Evet, sevinç ve hüzün dolu yıllar böyle geçti. Artık senin üniversite hayatın bitmiş yeniden yuvana dönmüştün. Derken Güneşevler'den çok sevdiğimiz küçük yaşlarda gözlerini kaybeden âmâ Ömer ağabeyimizin tavsiyesi üzerine seni istemeye geldiler. Bu vesileyle aileler birbirlerini tanışıp Allah’ın emri Peygamberin buyruğu gereği nişanlandın. İşte sen mütevazı bir aile yuvasında bizimle beraber çile ve hüznü bir arada yaşayarak bu günlere geldin.

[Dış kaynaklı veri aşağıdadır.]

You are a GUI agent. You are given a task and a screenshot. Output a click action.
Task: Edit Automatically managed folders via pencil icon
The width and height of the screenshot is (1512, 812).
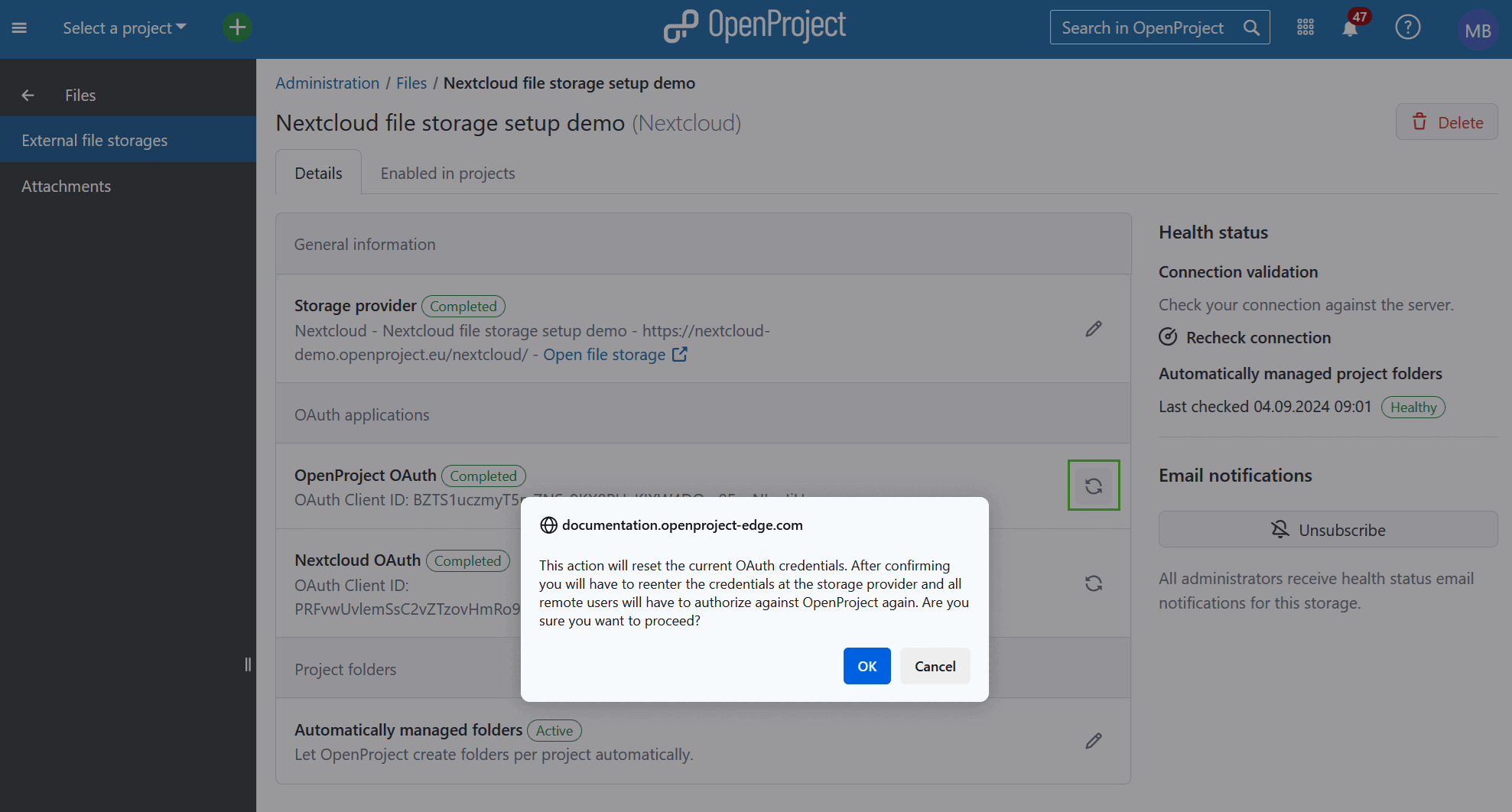tap(1093, 740)
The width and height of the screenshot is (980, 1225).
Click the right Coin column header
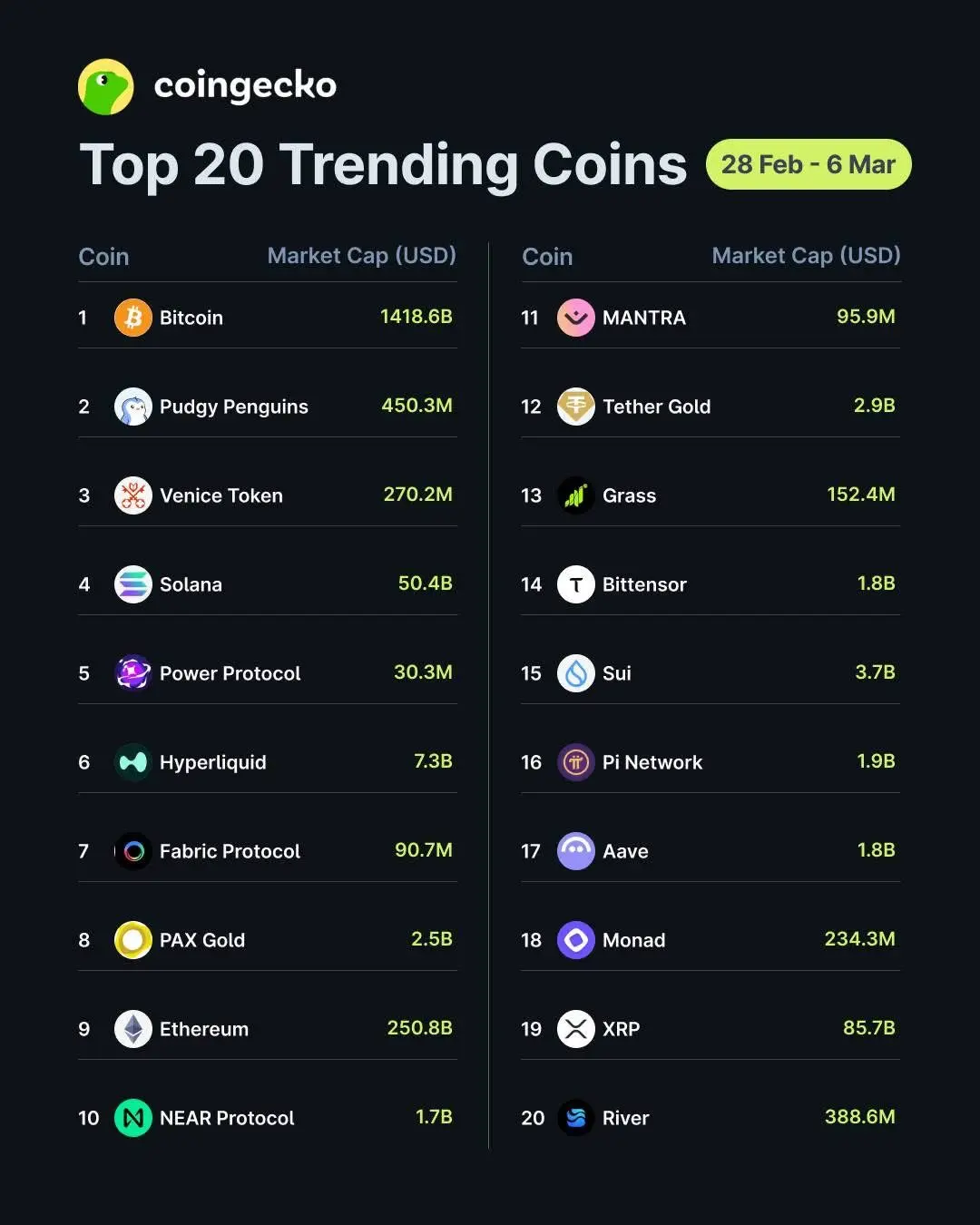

Düğününe 20 gün kala Alparslan Türkeş’in vefat yıldönümü anma töreni esnasında fenalaşıp kalp krizinden vefat eden dayın Zülküf Köse’yi kaybettin. Kaderde dayının o mutlu gününü görememekte varmış. İlginçtir düğünün Demetevler Afitab Kültür Merkezi'nde oldu, bu tesadüf olamazdı. Anneannenin kemoterapi tedavisi olduğu Onkoloji'nin hemen altında bir yer. Onkoloji Hastanesi'ne gidiş gelişlerimizde kim bilirdi ki bir gün sen burada gelin olup Aksaray’a gideceksin. Düğün salonunda yalnız değildin, Isparta’dan gelen Esin ablanız, Remziye, Funda, Sevilay, Safiye, Beyhan, Semra, Hava Nur, Kübra ve lise arkadaşlarından Zehra, Büşra Sümeyra, babanın yurtta aynı odada kaldığı Mustafa Özdemir amcan, Etlik arkadaşları, komşularımız, anne ve baba sülalesi, mailleriyle mutluluk dileklerini bildiren Bayburt Postası Gazetesi'ni yeşerten Kürşad Okutmuş ve Murat Okutmuş, Adana milletvekili Necdet Ünüvar ve Manisa milletvekili Selçuk Özdağ’ın sevincini paylaşan telgrafları vardı…
Yazımın başında da belirttiğim üzere seni yuvadan çıkarmak gerçekten kolay değilmiş. Seni beyaz gelinlik içerisinde bizim üzerimizde bıraktığın o derin hatıralarınla birlikte Aksaray’a uğurlayışının sevincini yaşıyoruz. İlginçtir uğurladığımız gün Gavs’ın sofilerinden Dr. Ahmet Çağıl’da toprağa verilip Hakka yürüyordu.
Velhasıl; Şimdi sende bir anne adayısın. Hoşça kal biricik nur yüzlü kızım Merve Nur. Yolun açık, Allah’a sonsuz şükürler olsun.